LAKE AGASSIZ IS A CONUNDRUM - SHOULD THE CHRONOLOGY BE LIKEWISE?


LOWELL, Thomas V., Department of Geology, Univeristy of Cincinnati, 500 Geology/Physics, Cincinnati, OH 45221, FISHER, Timothy G., Department of Earth, Ecological & Environmental Sciences, Univ of Toledo, 2801 West Bancroft Rd. MS#604, Toledo, OH 43606-3390 and LEPPER, Kenneth, Department of Geosciences, North Dakota State University, P.O. Box 6050, Dept. 2745, Fargo, ND 58108-6050, Thomas.Lowell@uc.edu

The history of glacial Lake Agassiz has been debated for over a century and assigned ages for various events within the basin have evolved. Relative events within the former lake include initial inception, an expansion phase, a low phase, continued expansion, and its demise. Although geomorphic features formed during each of these events, surprisingly few events have been assigned unambiguous ages. Here we synthesize the chronology emerging from recent research to suggest a revised working history.

To assign ages to geomorphic features during events we employ a statistical approach that combines all chronologic data related to a specific event, and summarizes it as probability distribution. Note that a variety of dating techniques have been used (14C, OSL, 10Be). Thus depending on the stratigraphic context and dating method, the probability distributions can form brackets (taken at the 95% level) or highest probability age assignments for those events that, to date, have yielded information. In practice, these only provide snapshots of events occurring in that portion of the glacial Lake Agassiz basin located ~south of 50° N latitude.

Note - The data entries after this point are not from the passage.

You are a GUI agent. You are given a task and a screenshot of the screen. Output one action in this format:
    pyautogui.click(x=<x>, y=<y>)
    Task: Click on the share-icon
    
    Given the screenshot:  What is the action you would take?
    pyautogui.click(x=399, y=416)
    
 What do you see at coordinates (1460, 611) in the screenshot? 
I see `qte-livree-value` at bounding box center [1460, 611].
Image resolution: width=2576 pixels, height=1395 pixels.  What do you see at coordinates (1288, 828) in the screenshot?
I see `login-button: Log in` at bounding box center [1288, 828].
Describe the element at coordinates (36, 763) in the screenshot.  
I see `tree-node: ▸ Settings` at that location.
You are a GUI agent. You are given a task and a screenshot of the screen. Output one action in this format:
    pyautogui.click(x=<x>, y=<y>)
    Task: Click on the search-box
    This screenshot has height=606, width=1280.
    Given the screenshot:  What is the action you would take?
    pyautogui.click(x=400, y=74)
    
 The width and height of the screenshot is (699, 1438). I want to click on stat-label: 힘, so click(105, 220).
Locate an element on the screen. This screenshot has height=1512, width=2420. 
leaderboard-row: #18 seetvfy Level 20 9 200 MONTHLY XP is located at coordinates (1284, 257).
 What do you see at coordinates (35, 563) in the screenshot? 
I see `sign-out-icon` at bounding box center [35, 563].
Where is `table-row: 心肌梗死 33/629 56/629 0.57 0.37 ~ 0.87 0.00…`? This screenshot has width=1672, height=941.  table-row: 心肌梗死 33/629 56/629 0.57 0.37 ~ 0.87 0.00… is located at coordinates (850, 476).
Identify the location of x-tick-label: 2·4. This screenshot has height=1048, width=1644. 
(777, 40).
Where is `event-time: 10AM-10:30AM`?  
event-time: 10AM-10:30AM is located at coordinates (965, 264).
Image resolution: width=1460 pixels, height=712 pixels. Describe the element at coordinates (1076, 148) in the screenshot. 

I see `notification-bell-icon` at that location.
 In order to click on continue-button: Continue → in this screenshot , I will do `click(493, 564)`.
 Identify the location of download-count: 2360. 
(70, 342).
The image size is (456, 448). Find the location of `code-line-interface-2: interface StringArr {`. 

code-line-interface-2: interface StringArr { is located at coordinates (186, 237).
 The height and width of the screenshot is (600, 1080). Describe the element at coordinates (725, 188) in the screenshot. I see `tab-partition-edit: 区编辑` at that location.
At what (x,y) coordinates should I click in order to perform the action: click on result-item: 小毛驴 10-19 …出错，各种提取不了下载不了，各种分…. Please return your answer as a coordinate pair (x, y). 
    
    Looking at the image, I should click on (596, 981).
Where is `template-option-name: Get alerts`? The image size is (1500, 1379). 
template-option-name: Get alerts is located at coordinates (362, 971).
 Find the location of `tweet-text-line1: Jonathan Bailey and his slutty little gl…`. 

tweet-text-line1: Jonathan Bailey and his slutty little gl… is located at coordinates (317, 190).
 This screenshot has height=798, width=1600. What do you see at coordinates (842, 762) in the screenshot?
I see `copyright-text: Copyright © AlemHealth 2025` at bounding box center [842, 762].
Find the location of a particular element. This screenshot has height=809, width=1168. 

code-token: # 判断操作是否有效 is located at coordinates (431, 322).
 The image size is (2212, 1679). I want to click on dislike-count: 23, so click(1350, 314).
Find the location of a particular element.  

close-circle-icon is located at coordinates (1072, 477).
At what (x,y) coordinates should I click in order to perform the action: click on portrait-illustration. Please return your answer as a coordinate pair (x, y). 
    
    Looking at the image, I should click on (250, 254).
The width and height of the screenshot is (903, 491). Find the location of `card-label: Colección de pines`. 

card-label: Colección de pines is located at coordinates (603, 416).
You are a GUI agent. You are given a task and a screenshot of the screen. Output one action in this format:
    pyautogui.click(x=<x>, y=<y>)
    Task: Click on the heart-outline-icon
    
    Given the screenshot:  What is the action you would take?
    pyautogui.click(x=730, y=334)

As a working model we suggest that: 1) the lake could not have formed until after ~15.3 ka as that is the minimum age for the formation of the Big Stone moraine; 2) expansion of the lake occur after 13.1 ka; 3) major shorelines formed at least at 14.2, 13.5, and 10.5 ka; 4) the beginning of the low phase was 13.1 ka or 12.7 ka depending upon location, and rising water terminated the low phase at ~11.5 ka; 5) any lake expansion during or after the formation of the 10.5 ka (Campbell) shoreline, and the lakes eventual demise remain to be placed into a solid chronology. This working model, if validated, implies that most events within or adjacent to the lake Agassiz basin still remain poorly constrained in time as the evolving lake followed the receding ice margin during the late Glacial and early Holocene time.